To do → Please return the records below exactly as they appear, leaving every picture out.

Dataset records →
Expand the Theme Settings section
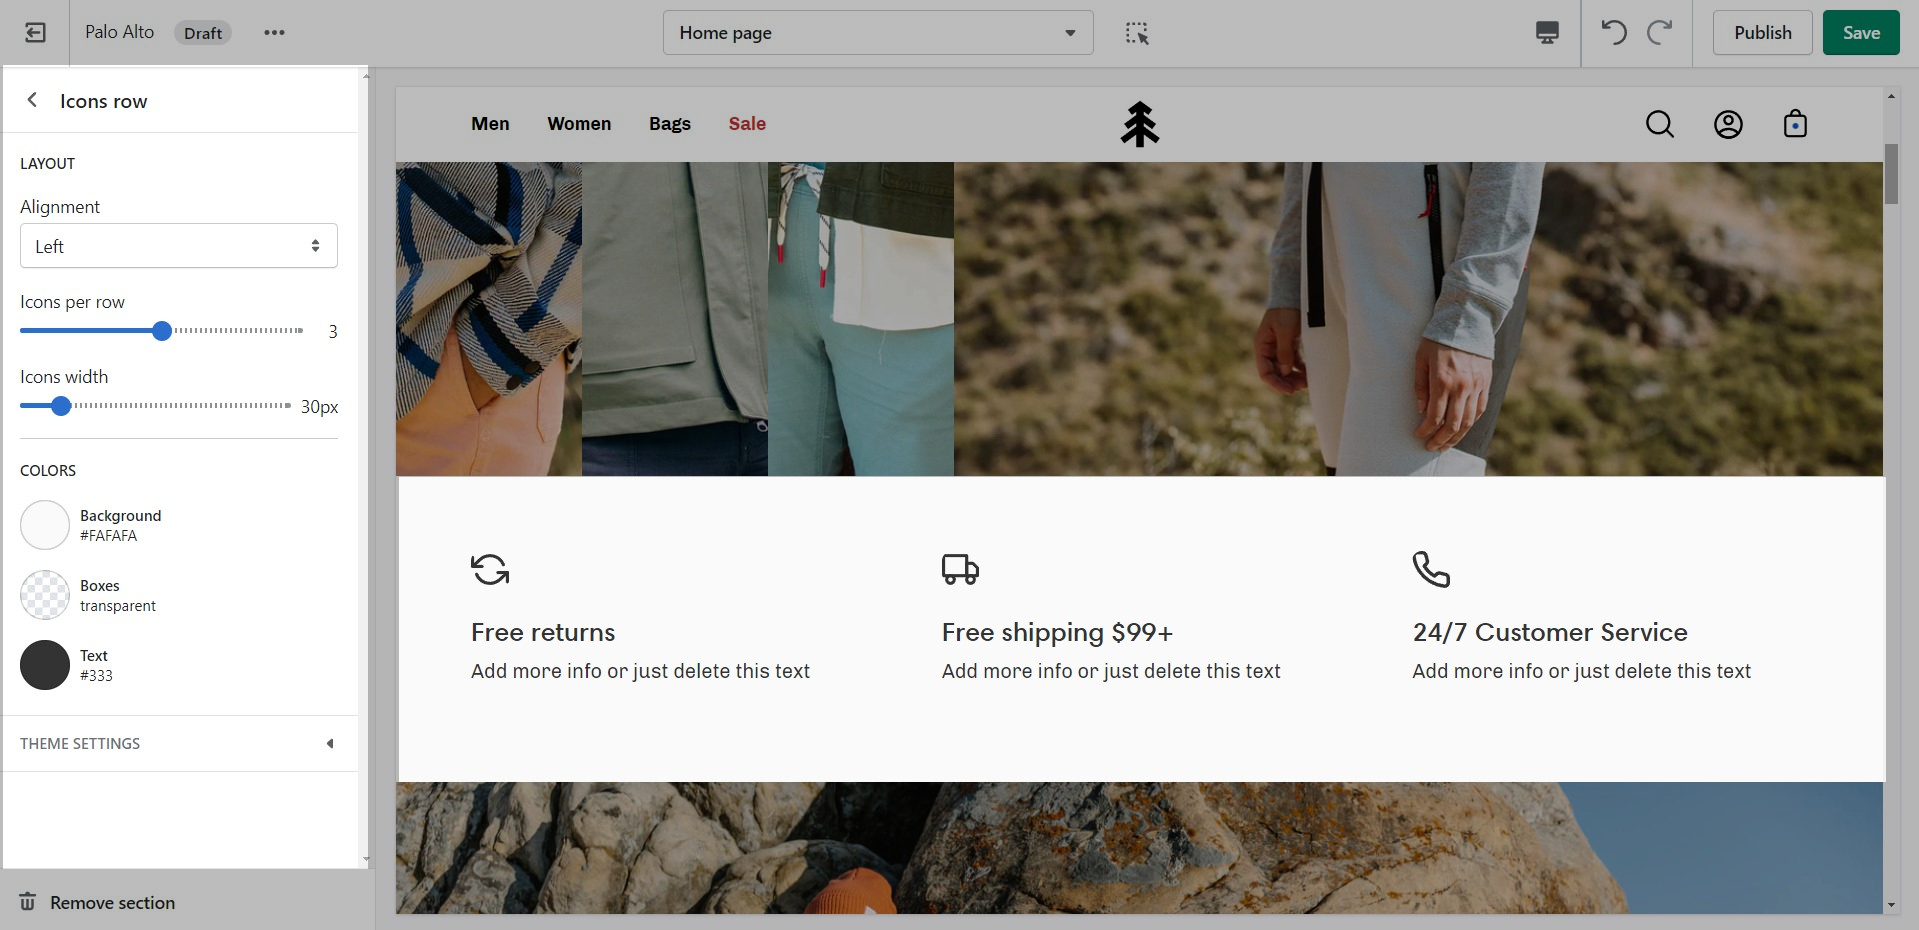[179, 743]
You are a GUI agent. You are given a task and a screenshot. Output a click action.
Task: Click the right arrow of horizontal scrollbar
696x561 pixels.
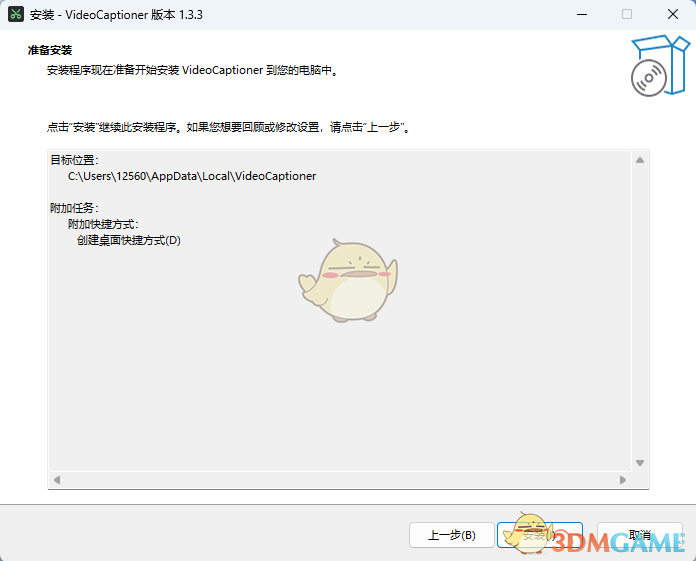click(x=624, y=480)
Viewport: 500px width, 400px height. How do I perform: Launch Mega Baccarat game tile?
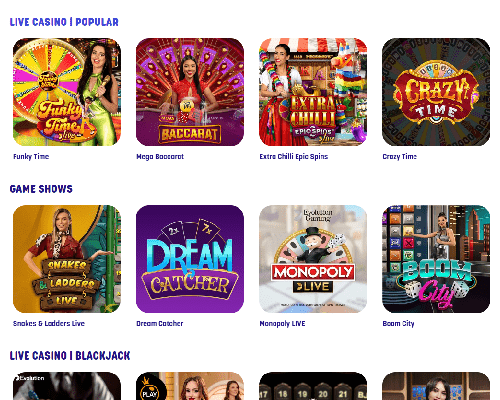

Answer box →
Expand the Theme Settings section
[179, 743]
You are a GUI agent. You are given a task and a screenshot. Output a click action.
Task: Click the right arrow of horizontal scrollbar
696x561 pixels.
click(x=624, y=480)
Viewport: 500px width, 400px height. How do I perform: Launch Mega Baccarat game tile?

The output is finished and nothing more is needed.